### Records for the exercise

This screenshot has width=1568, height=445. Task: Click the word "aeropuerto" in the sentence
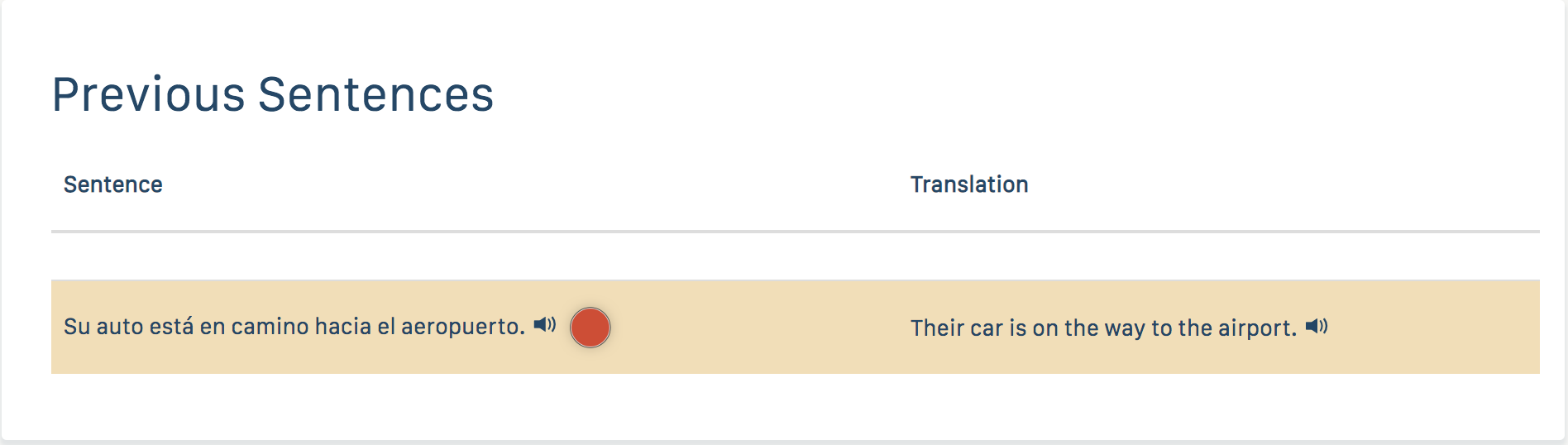tap(461, 327)
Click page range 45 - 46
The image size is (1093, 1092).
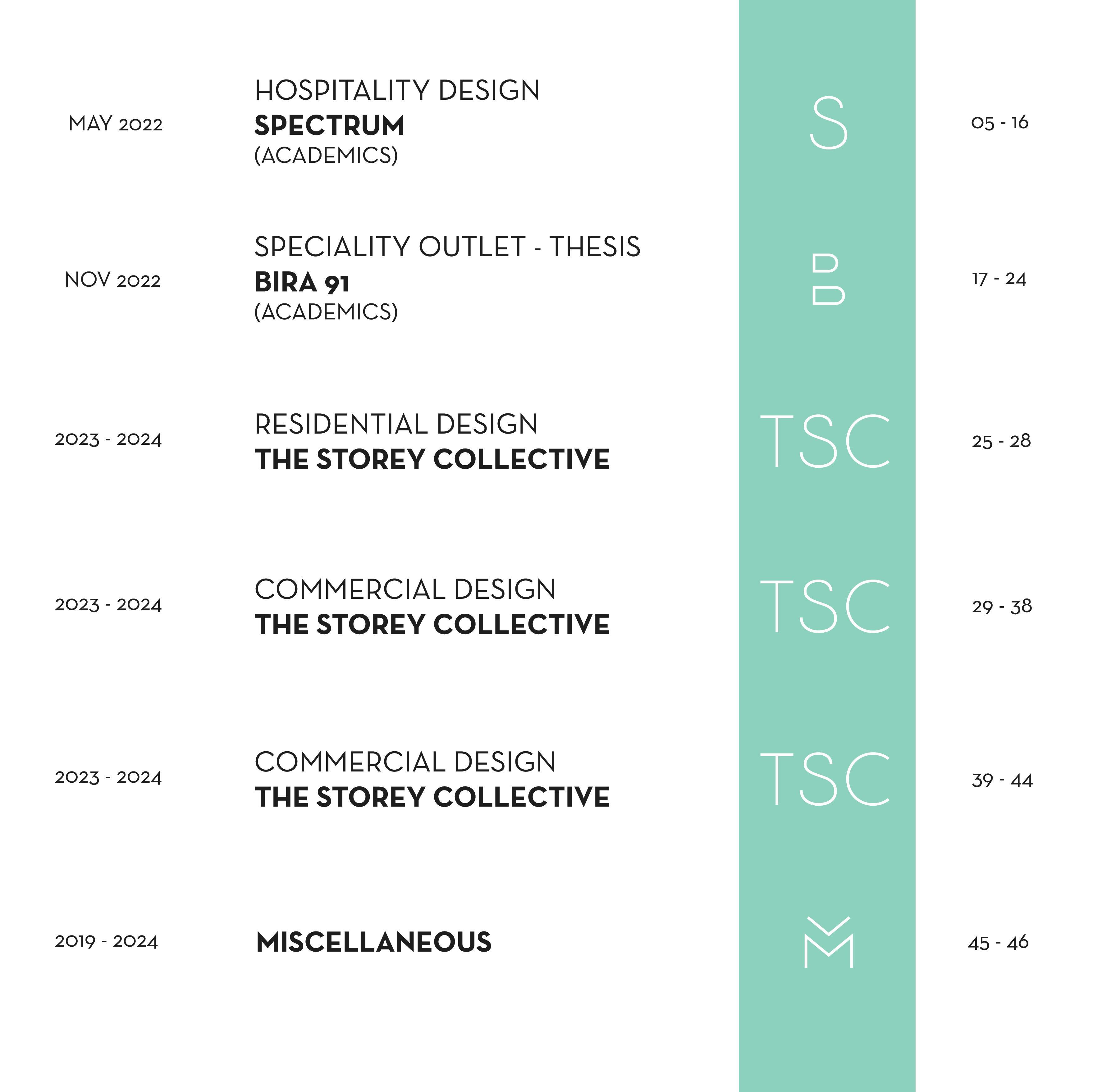(x=998, y=943)
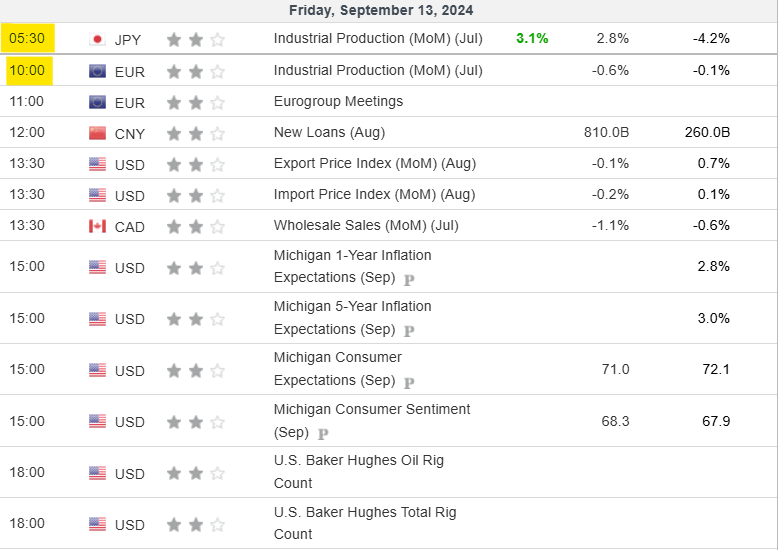Click preliminary 'P' icon on Michigan Consumer Sentiment
Image resolution: width=780 pixels, height=550 pixels.
click(x=323, y=434)
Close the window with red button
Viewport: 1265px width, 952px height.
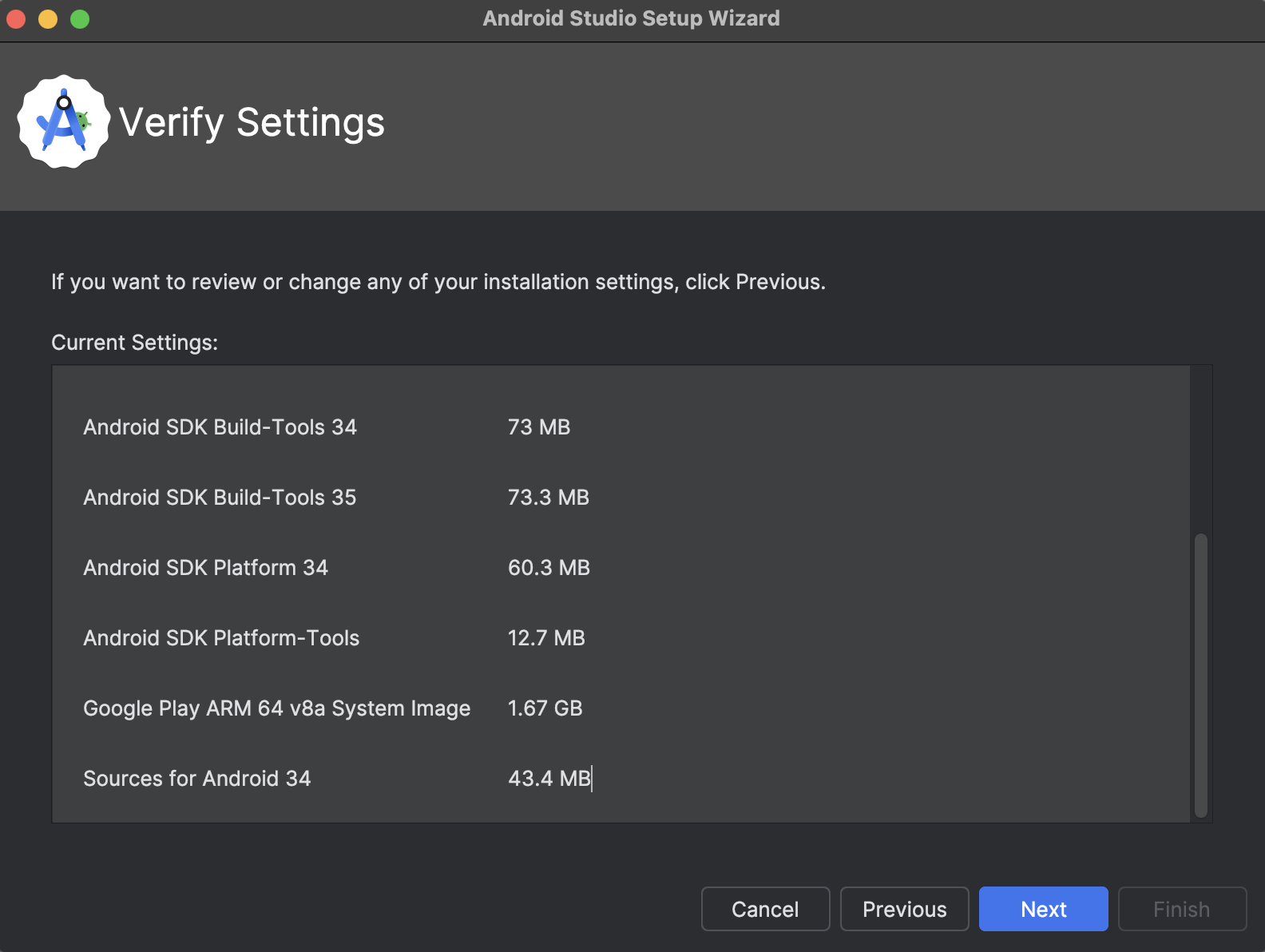pyautogui.click(x=16, y=18)

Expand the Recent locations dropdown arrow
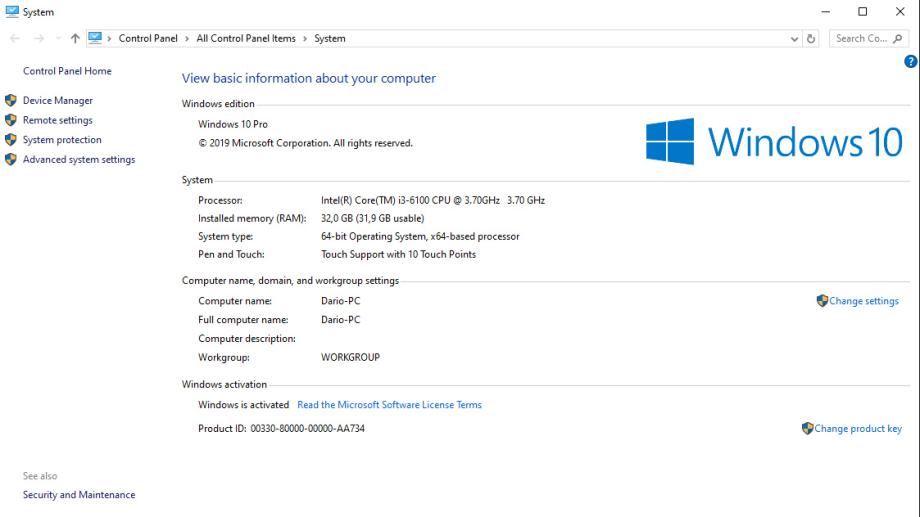56,39
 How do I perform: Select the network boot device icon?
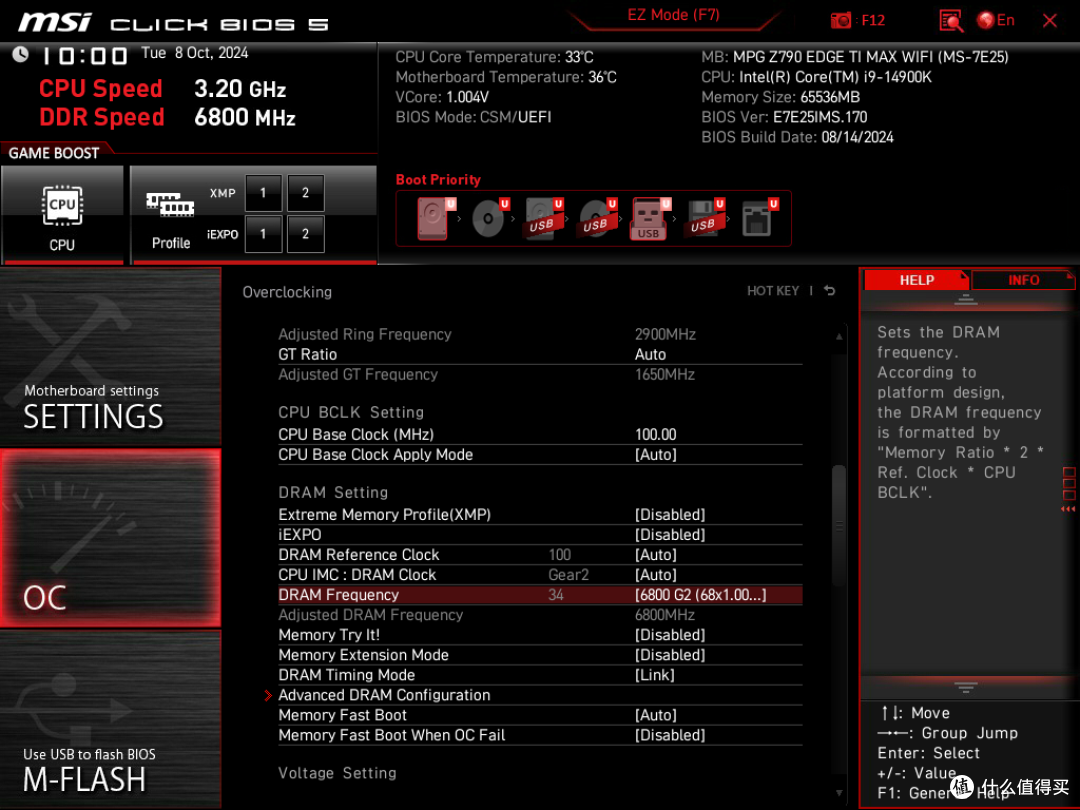click(x=759, y=218)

### Assignment
Without including any pictures, output each entry above exactly as it appears.

### Answer section
This screenshot has width=1568, height=445. Task: Click the word "aeropuerto" in the sentence
tap(461, 327)
Click page range 45 - 46
The image size is (1093, 1092).
(x=998, y=943)
Click preliminary 'P' icon on Michigan Consumer Sentiment
Image resolution: width=780 pixels, height=550 pixels.
click(x=323, y=434)
Close the window with red button
Viewport: 1265px width, 952px height.
pyautogui.click(x=16, y=18)

Expand the Recent locations dropdown arrow
56,39
 How do I perform: Select the network boot device icon?
click(x=759, y=218)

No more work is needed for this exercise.